Further, as I emphasised at the outset, even if there was a ‘gagging order’ of the kind that Allen & Overy’s July 2019 letter said did not exist and had not been sought, that would only have been potentially relevant to my consideration of the matter in January.

The essential gist of the ‘gagging order’ suggestion, as deployed on 19 July 2019 to purport to excuse the respondents’ defiance of the Unless Order, was that they thought there might be such an order preventing them from giving proper particulars. But that was just never the position.

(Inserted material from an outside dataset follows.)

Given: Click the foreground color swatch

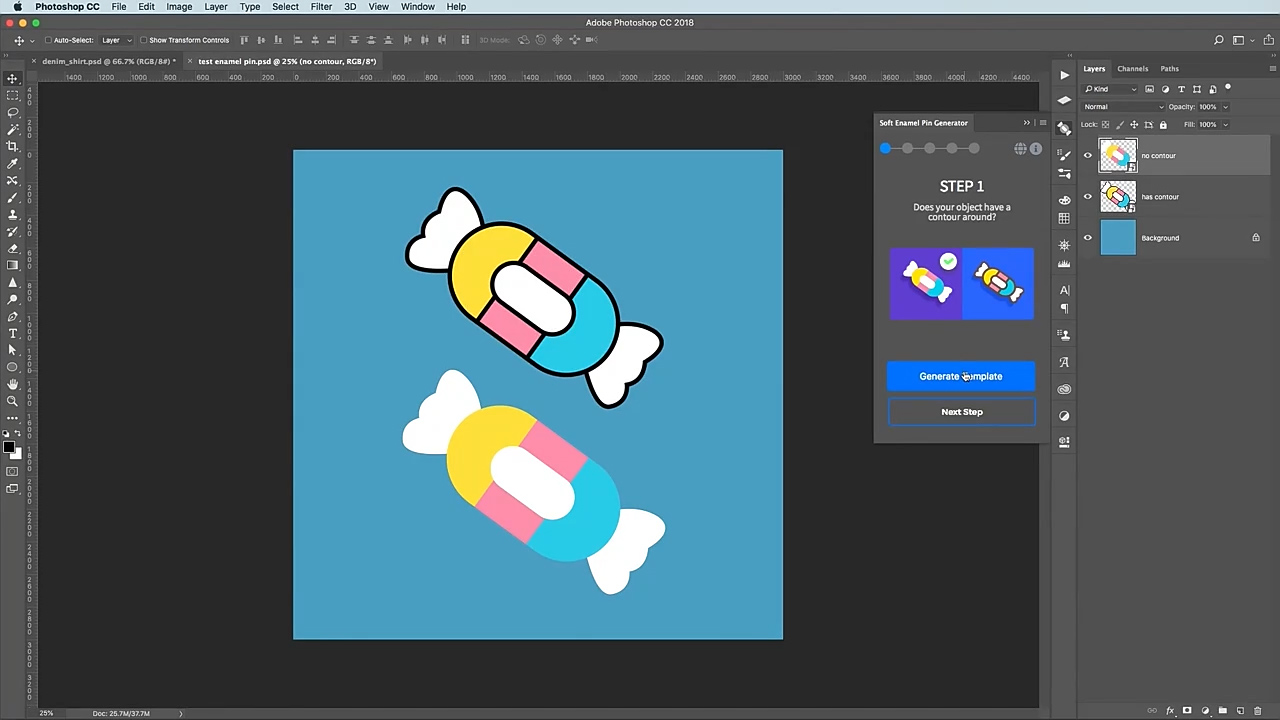Looking at the screenshot, I should point(8,447).
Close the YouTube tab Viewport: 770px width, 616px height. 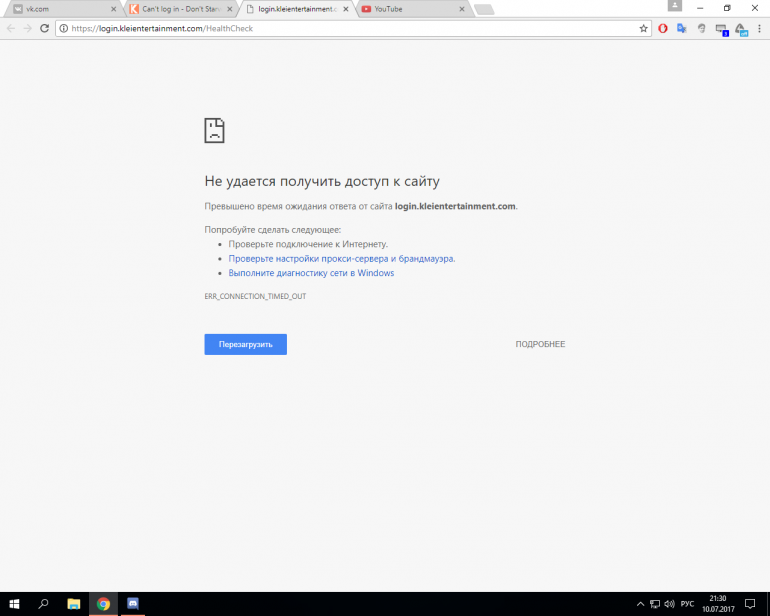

The Nicosia Order was never a reason why the respondents did not provide particulars or, though they were not doing so, chose not to withdraw the inadequately particularised allegations.

28.

The high point of the respondents’ case therefore would be that an inaccurate understanding on Allen & Overy’s part of the meaning and effect in law of the Nicosia Order led them not to disclose the existence of an order that did not prevent the provision of proper particulars (if the respondents wanted to provide them) and did not cause any third party not to co-operate with the respondents in relation to their possible provision of particulars. In that light, the Nicosia Order was in fact irrelevant to the respondents’ pleading defaults and I am quite clear it would have had no impact on my assessment of the cross-applications in January.